* _PROBLEM REQUIREMENTS_
For the material below, the expected output is exactly the lines between the line holding "This screenshot has height=605, width=1568." and the line holding "the Kudos Programs", inclusive, with pictures left out.

* _DATA RECORDS_

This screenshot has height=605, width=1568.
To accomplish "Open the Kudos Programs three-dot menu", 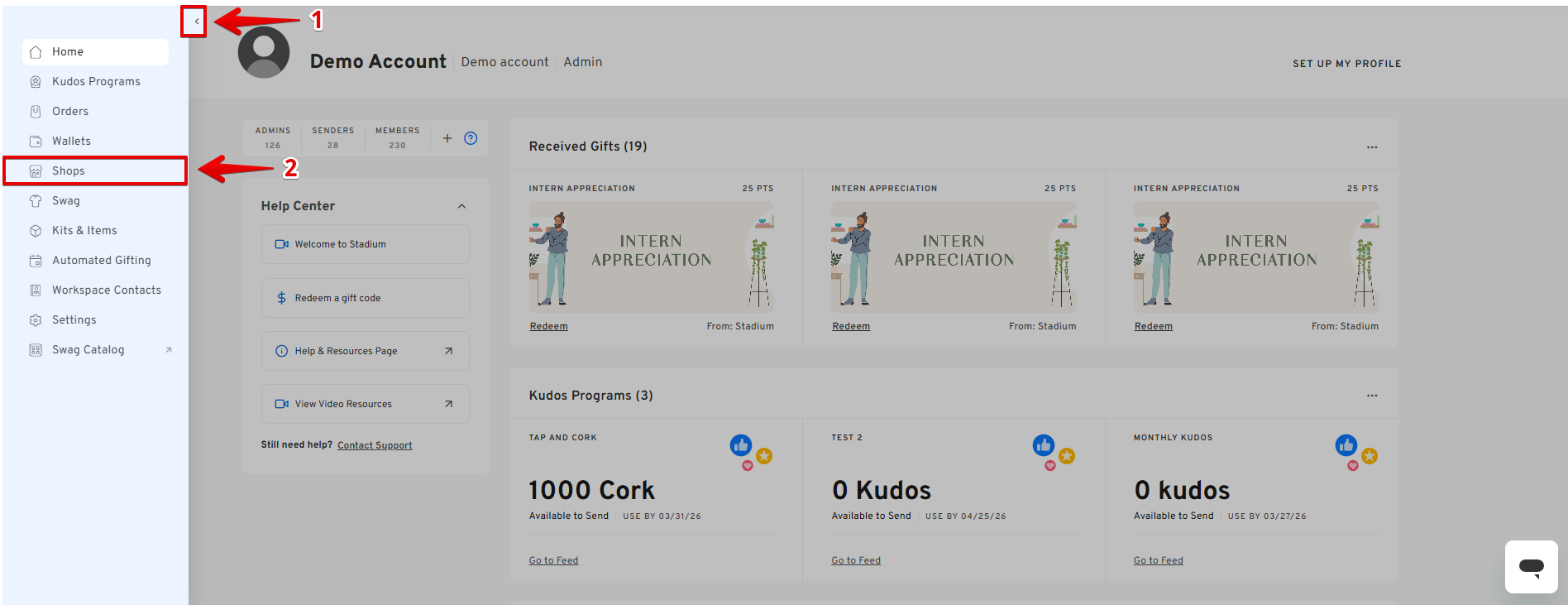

---

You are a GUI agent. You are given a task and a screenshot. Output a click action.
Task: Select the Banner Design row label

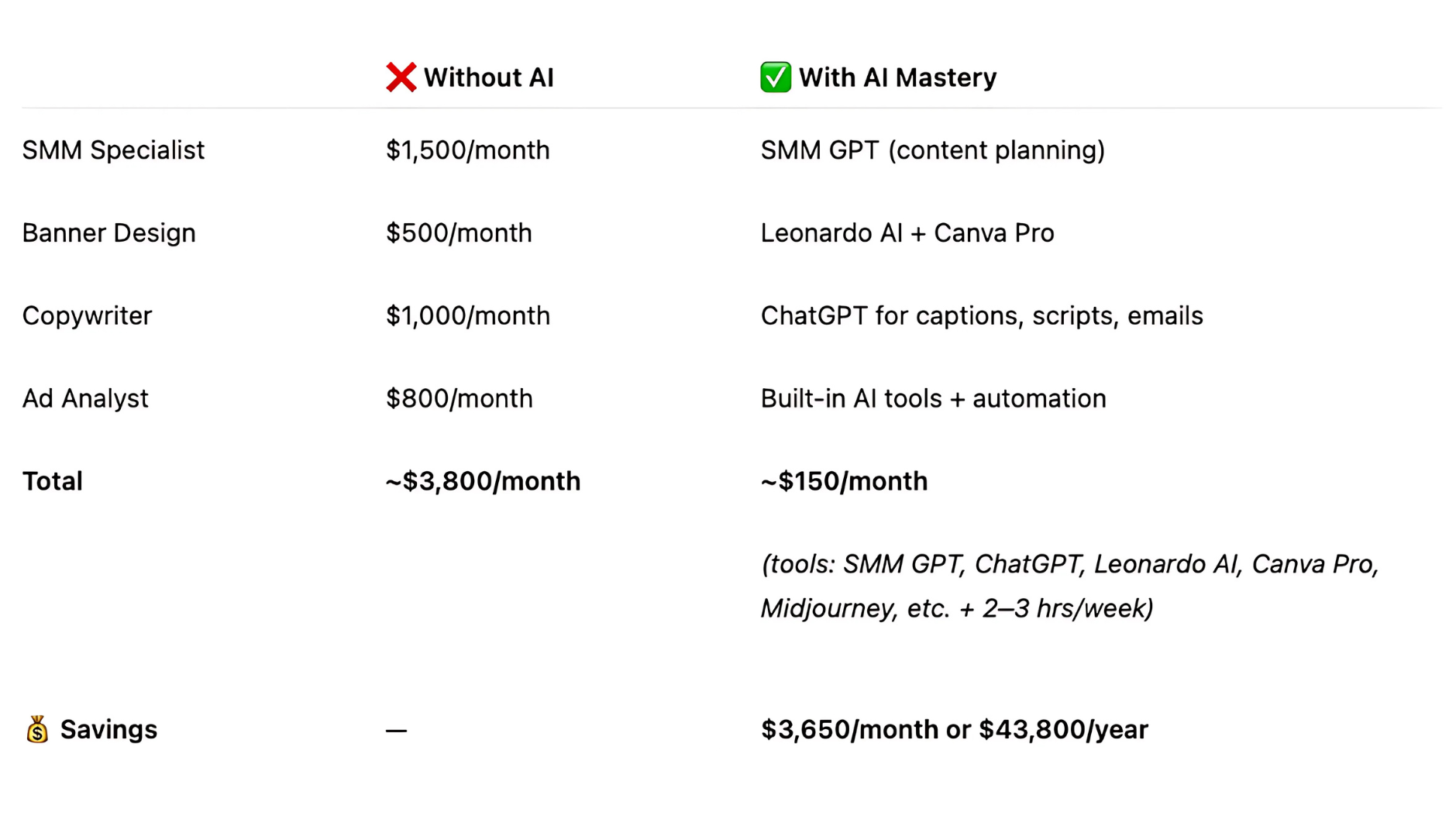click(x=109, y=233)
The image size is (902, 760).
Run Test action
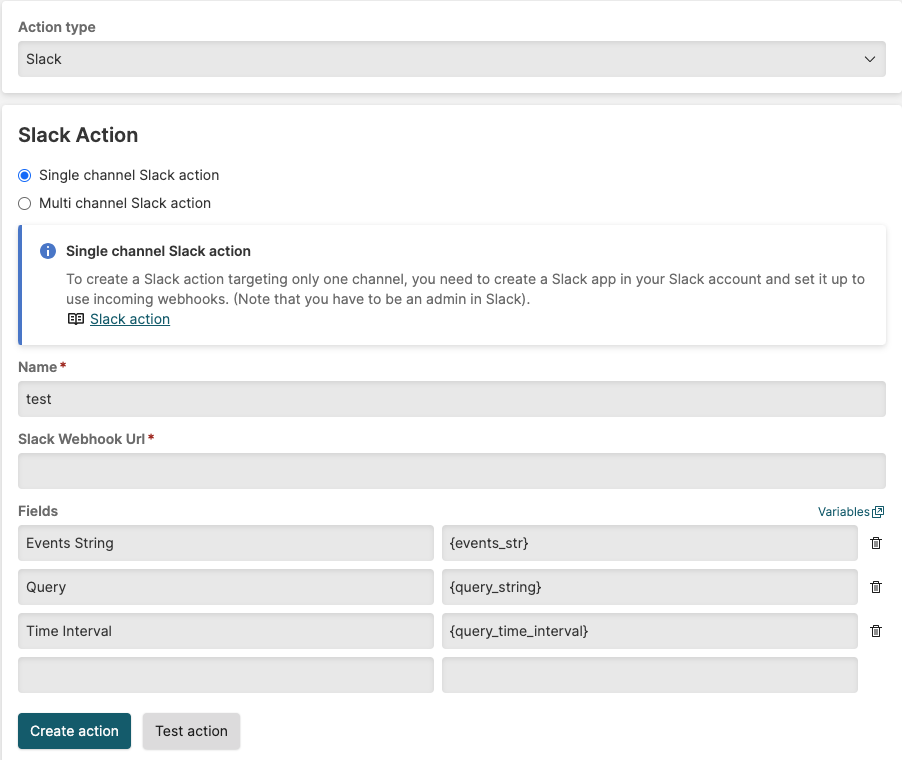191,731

* _RESULT FOR THIS EXERCISE_
This screenshot has height=605, width=1568.
To accomplish "Open the Kudos Programs three-dot menu", 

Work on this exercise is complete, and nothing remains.